4761263482_01__bo2204203200_pisitbdp500a 三屋裕子「あなたが打ちやすいボールを送りたい―思いやりの心がビジネスを育てる」、かんき出版(2006)

お奨め度:★★★1/2

ご存知の方も多いと思うが、本書の三屋裕子さんは、バレーボールの名選手で、現役時代には全日本の中心選手としてオリンピックで銅メダルをとったチームの主力だった。引退後は教員として活動する一方で、大学院でスポーツ科学の研究をしていたが、2年ほど前に突然、シャルレの社長になり話題になった。

この本は、パレーボールでの経験をシャルレでの社長業でどのように応用したかをまとめた一冊。

スポーツの経験をマネジメントに活かすというのは珍しくはないアプローチであるが、ほとんどのケースはチームマネジメントなどのオペレーションマネジメントに適用している。三屋さんのようにトップマネジメントに活かした例というのは珍しいと思う。

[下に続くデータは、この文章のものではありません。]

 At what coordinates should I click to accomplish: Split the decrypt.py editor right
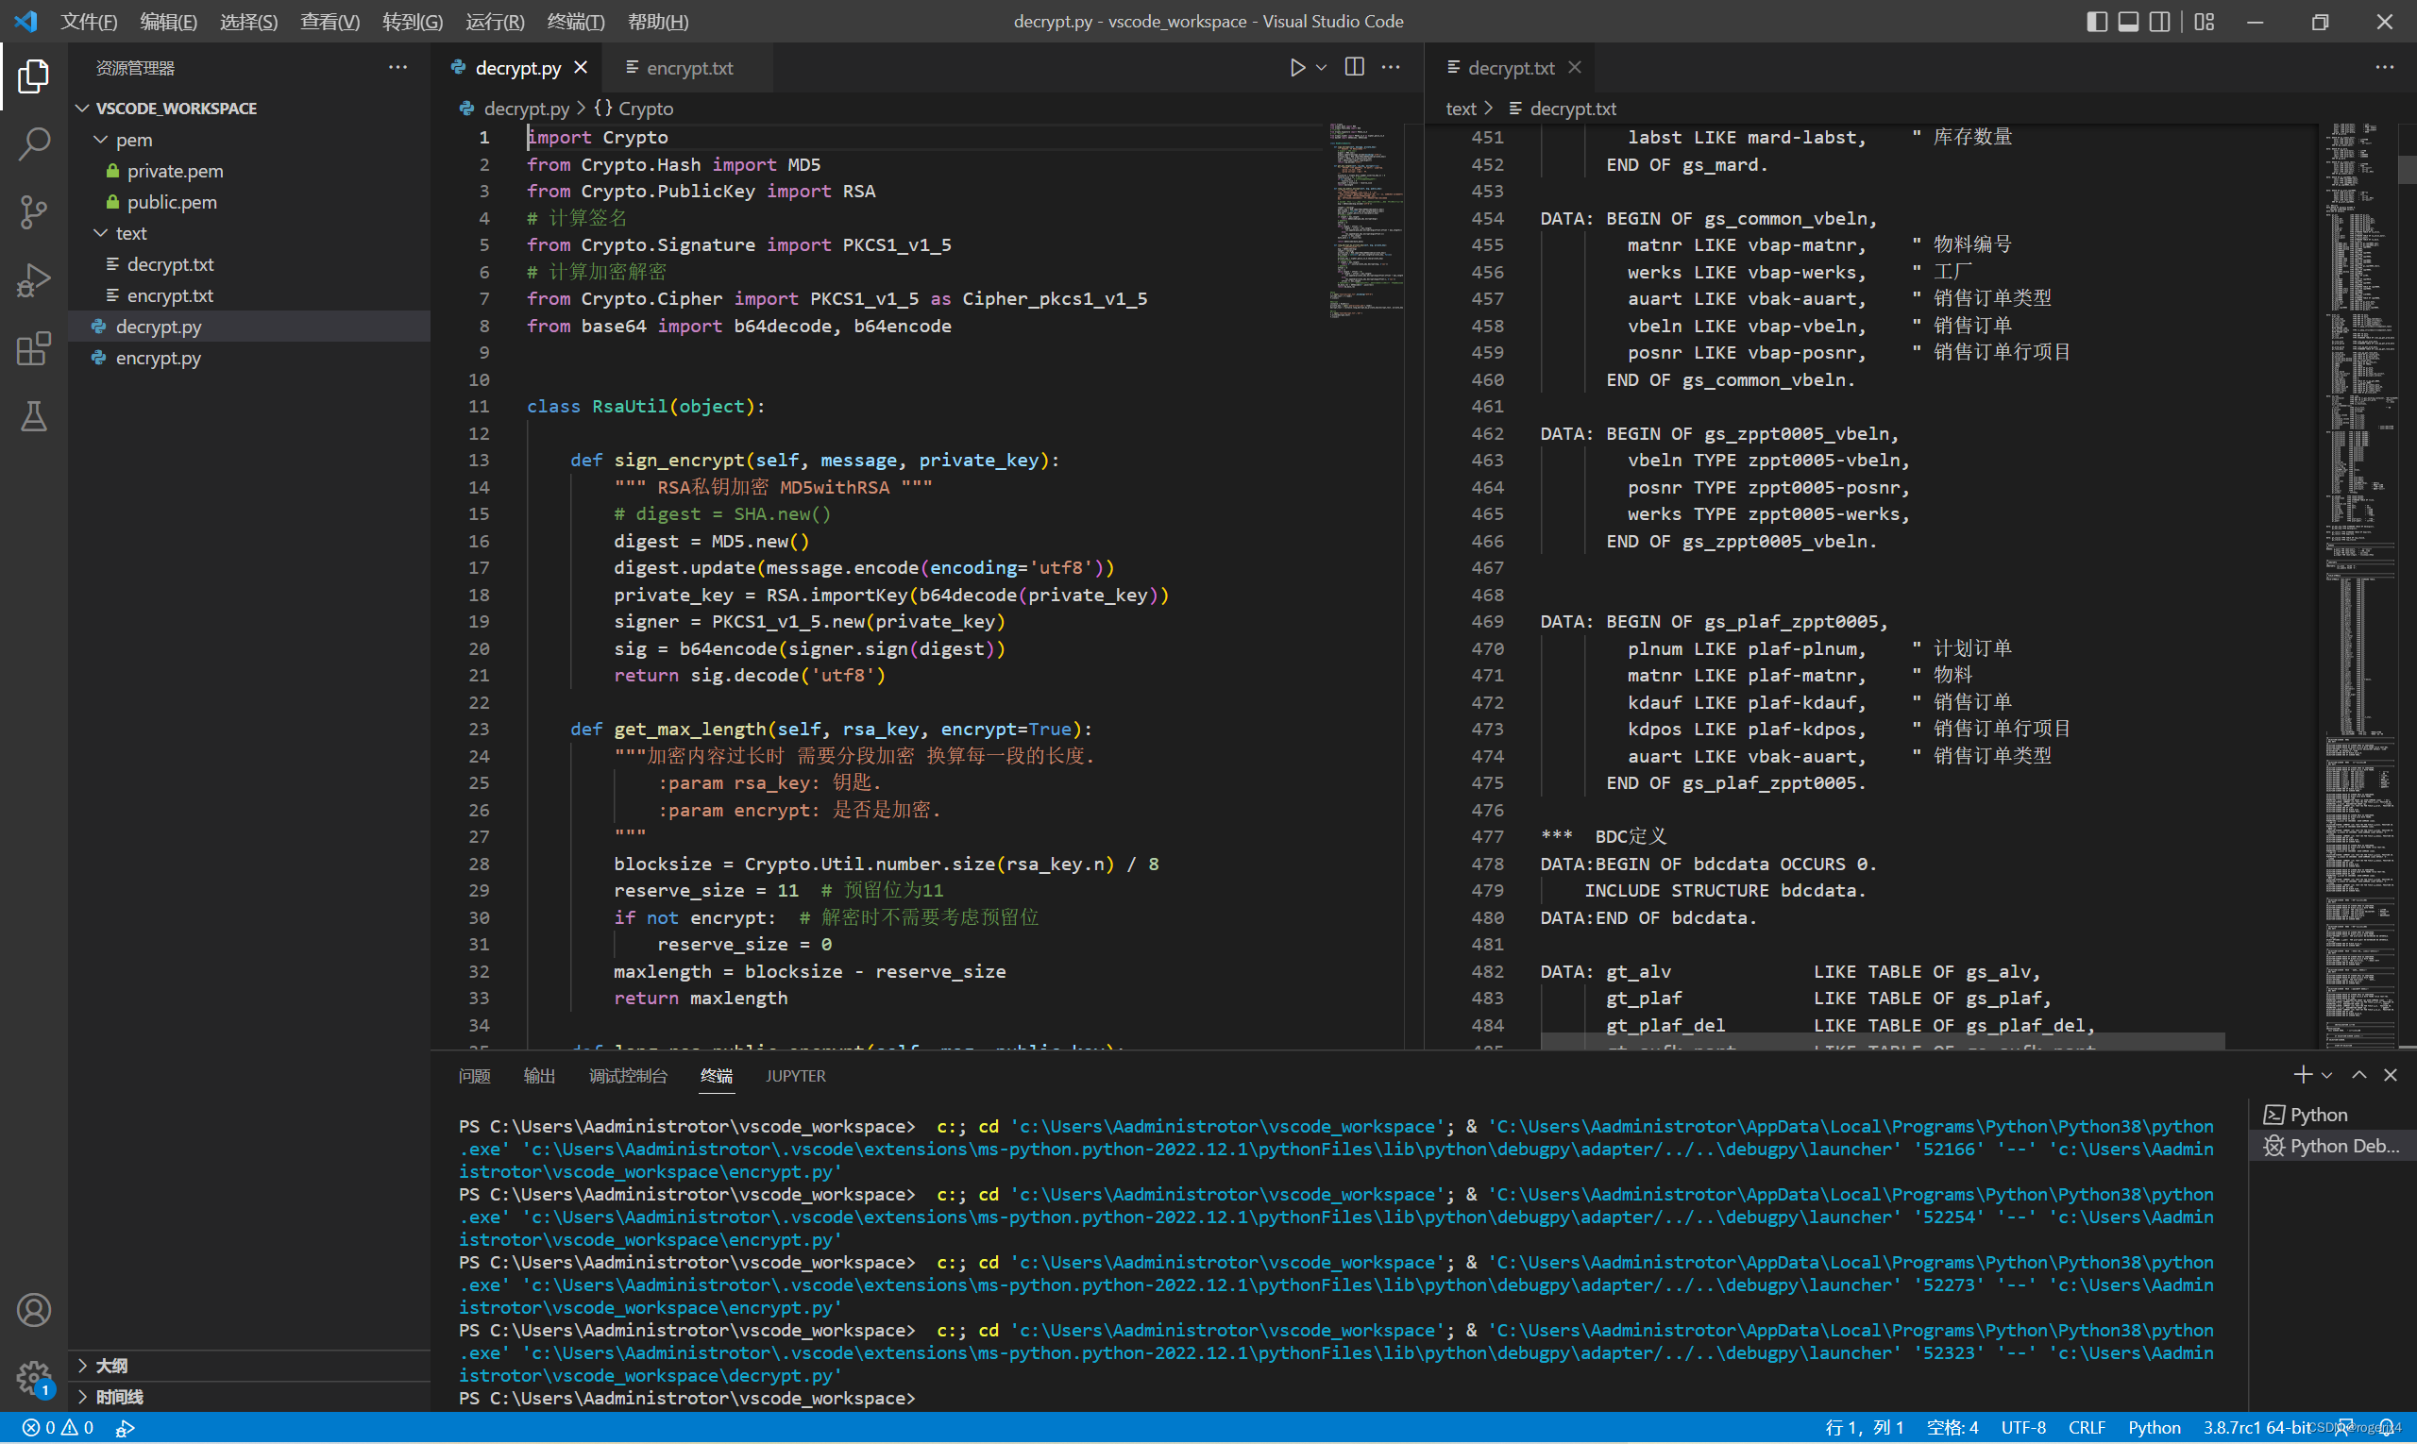(1354, 67)
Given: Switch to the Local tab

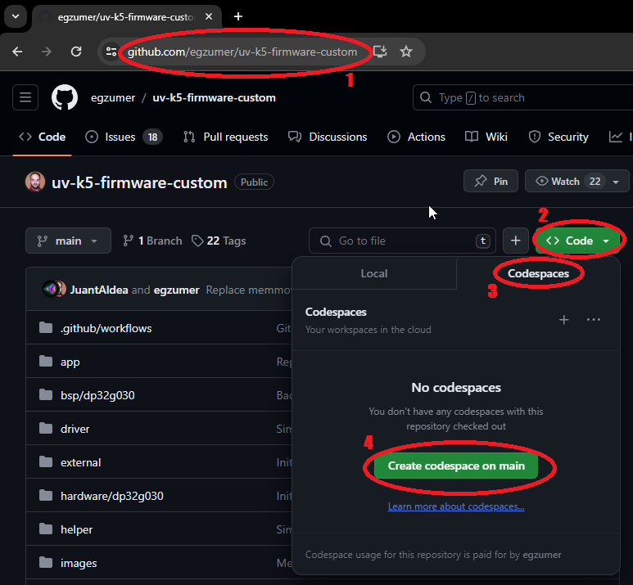Looking at the screenshot, I should pos(374,273).
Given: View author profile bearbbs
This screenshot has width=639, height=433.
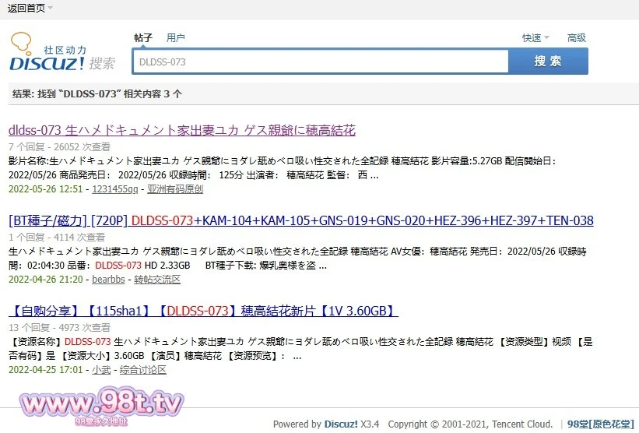Looking at the screenshot, I should 109,280.
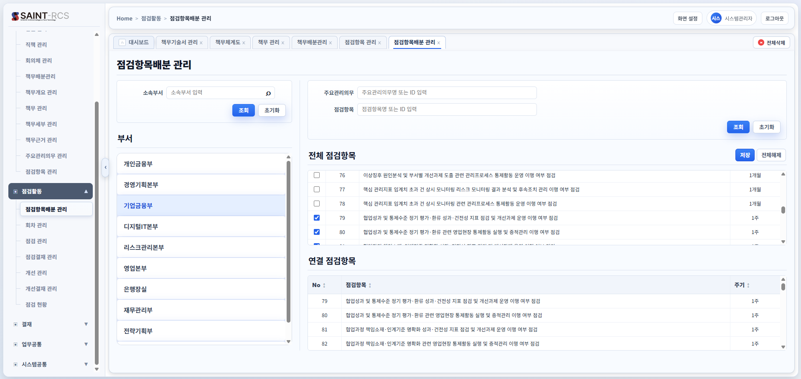Click the 시스템관리자 user avatar

coord(716,18)
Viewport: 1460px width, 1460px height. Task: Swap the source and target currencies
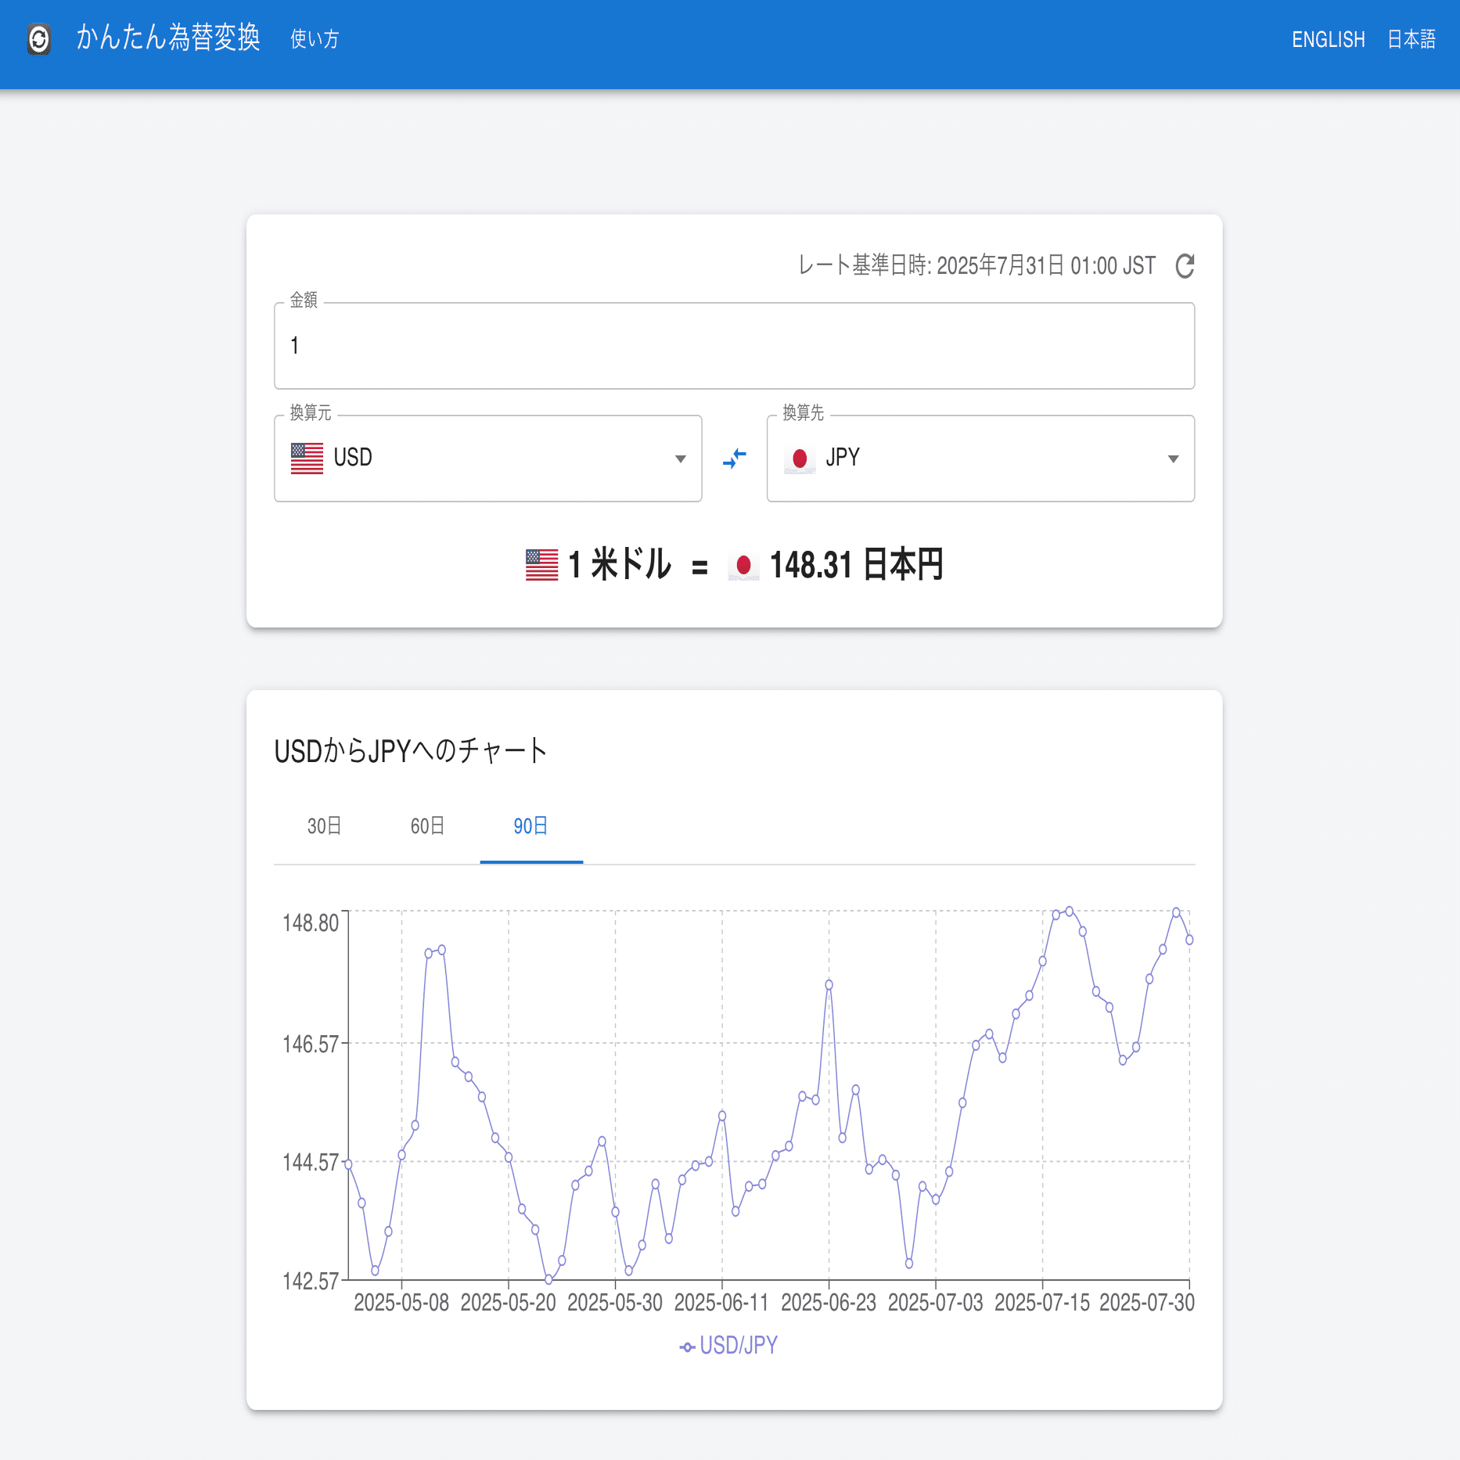734,458
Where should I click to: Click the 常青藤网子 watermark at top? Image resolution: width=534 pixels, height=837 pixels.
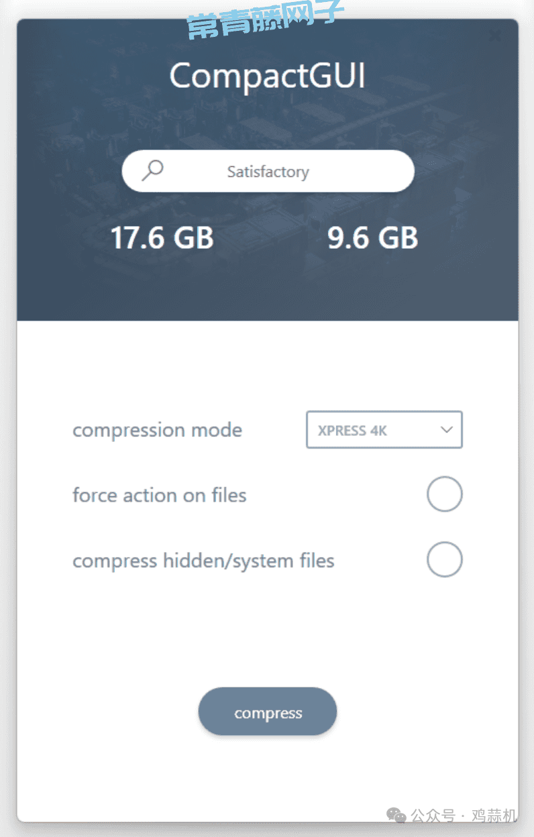(265, 19)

内容は非常に新鮮である。既存の考え方にとらわれず、バレーボールでの経験から、ものごとの本質を捉え、問題を解決するというアプローチを徹底している。同じだけの経験をしている人はいても、経営の現場で三屋さんのようにものごとの本質を捉えることができるものではないだろう。そこにポイントがあるように思う。

三屋流を一言でいえば、タイトルにあるとおり、ホスピタリティである。「後工程をお客様だと思え」というのはトヨタ流を代表する言葉の一つだが、本質的には戦略の実行者になる社員に対して、如何に力を発揮できる課題を与えるか、そして、環境を与えるかに特徴がある。

そのような考え方に共感できる人は、ぜひ、読んでみてほしい。